* _Material provided_:
----

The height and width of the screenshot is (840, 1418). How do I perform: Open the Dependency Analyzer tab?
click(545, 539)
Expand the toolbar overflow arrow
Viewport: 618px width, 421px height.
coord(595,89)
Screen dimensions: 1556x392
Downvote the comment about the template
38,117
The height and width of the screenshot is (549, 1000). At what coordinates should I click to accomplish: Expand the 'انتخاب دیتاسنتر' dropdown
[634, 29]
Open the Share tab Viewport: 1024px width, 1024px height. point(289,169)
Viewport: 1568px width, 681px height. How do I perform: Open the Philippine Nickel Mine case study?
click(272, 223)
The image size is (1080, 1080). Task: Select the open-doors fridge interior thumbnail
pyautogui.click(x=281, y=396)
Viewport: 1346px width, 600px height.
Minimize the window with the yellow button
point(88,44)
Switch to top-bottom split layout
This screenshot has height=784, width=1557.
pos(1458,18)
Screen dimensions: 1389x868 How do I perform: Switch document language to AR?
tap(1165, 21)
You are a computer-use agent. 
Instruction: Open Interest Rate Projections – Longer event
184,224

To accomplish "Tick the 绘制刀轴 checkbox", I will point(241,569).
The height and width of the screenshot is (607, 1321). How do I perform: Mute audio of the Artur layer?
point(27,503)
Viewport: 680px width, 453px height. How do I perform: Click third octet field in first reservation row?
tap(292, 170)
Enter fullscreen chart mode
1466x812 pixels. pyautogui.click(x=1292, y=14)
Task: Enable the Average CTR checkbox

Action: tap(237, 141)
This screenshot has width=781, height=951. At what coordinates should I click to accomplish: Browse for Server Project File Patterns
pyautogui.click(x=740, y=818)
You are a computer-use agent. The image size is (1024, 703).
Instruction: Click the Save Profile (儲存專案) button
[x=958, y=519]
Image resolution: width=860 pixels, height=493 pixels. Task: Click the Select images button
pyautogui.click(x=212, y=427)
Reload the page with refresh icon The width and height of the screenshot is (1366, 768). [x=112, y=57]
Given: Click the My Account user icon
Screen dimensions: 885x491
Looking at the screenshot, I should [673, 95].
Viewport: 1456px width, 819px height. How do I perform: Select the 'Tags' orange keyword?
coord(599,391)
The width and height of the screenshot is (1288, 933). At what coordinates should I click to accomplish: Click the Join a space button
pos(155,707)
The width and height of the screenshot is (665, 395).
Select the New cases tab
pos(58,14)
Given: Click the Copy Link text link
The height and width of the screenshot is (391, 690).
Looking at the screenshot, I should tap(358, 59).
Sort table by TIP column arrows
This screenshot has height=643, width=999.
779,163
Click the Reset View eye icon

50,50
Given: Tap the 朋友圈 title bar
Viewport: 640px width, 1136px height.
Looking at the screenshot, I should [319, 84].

----

* _Problem_:
Collect every line in the listing above that contains the string "This", and copy each one in full.

* _Task result_:
This screenshot has height=784, width=1557.
This screenshot has width=781, height=951. At what coordinates should I click to accomplish: Browse for Server Project File Patterns
This screenshot has height=643, width=999.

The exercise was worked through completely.